La gloire des armes n’a rien qui répugne à la reine Victoria. Elle accepte, sans trembler, le prix auquel les nations l’achètent, pourvu que le sacrifice soit imposé pour des causes justes ou pour des intérêts majeurs. Elle ne régnait que depuis peu d’années, lorsque éclata en 1841 le conflit avec la Chine. Elle est aussi indignée que lord Palmerston contre Charles Elliot, qui « s’efforça d’obtenir les conditions les plus modérées qu’il put (13 avril). » Elle partage l’admiration de son ministre pour le combat heureux de Chorempée. « L’attaque et la prise d’assaut des forts furent brillamment menées par l’infanterie de marine, et il y eut un immense massacre de Chinois. » Elle enregistre avec satisfaction l’annexion de Hong-Kong. Et l’année suivante, de nouvelles victoires dans la vallée du Yang-Tsé-Kiang et dans les montagnes de l’Afghanistan accroissent le culte reconnaissant de la jeune femme « pour ses troupes. » Mais c’est au cours de la guerre de Crimée qu’elle éprouva ses plus ardentes émotions. Elle vécut jour par jour, heure par heure, toutes les péripéties de la lutte.
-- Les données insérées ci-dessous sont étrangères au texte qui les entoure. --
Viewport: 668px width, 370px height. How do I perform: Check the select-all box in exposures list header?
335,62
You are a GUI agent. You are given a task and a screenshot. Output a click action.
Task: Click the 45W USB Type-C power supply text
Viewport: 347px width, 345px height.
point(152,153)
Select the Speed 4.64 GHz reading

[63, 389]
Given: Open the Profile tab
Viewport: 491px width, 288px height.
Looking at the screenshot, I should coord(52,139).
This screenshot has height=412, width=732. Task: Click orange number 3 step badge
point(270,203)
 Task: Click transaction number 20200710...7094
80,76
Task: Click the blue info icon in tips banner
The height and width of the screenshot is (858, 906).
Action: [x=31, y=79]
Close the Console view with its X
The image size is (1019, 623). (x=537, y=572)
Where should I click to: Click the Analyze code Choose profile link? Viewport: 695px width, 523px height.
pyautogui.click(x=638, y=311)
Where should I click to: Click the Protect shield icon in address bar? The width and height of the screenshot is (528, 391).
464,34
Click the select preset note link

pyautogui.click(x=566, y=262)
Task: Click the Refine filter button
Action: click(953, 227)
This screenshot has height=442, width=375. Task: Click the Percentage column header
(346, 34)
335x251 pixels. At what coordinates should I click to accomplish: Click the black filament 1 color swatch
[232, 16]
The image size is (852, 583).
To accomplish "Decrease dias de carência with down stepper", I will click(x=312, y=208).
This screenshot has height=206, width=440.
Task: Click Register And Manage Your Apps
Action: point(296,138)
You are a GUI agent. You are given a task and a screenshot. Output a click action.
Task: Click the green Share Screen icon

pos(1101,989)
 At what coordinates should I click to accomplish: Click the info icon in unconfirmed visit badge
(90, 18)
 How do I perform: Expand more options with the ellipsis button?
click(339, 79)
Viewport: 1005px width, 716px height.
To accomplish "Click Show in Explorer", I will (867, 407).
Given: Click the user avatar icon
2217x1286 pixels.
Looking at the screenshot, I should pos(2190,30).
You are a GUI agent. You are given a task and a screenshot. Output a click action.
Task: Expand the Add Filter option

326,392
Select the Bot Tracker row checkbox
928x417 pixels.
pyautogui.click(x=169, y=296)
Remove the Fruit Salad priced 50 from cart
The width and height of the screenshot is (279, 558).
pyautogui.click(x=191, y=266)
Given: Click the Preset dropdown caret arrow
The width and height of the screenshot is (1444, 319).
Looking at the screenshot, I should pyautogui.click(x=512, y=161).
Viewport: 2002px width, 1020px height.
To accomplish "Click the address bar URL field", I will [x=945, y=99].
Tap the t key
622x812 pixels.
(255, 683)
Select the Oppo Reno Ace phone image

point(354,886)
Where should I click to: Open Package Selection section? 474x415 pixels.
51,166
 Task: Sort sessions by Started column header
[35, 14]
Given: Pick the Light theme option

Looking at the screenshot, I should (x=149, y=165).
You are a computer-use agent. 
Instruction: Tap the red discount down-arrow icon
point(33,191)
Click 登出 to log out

Elle acclame les vainqueurs. Elle salue les morts. Elle visite les blessés. Elle gourmande les retardataires. Elle presse les renforts.

C’est d’abord l’Alma, « une splendide et décisive victoire, mais, hélas ! elle fut sanglante. Nos pertes sont sérieuses, — de nombreux morts et blessés. Mais mes nobles troupes se sont conduites avec un courage et un acharnement admirables… Je suis si fière de mes nobles et chers soldats, qui, dit-on, supportent les privations et la triste maladie, qui les éprouve encore, avec tant de courage et de bonne humeur. » Mais le succès n’a point été décisif. La lutte se prolonge acharnée, et les émotions de la Reine redoublent :


14 novembre 1854. — La tête me tourne ; je suis si bouleversée et agitée ; et mon esprit est tellement absorbé par les nouvelles de Crimée que j’en arrive à oublier le reste, et ce qui pis est, la confusion se met dans mes idées au point que je suis un piètre correspondant. Toute mon âme et tout mon cœur sont en Crimée. La conduite de mes chères nobles armées est au-dessus de tout éloge. Elle est absolument héroïque et je ressens vraiment, à l’idée de posséder de tels soldats, une fierté qui n’est égalée que par la peine que me causent leurs souffrances.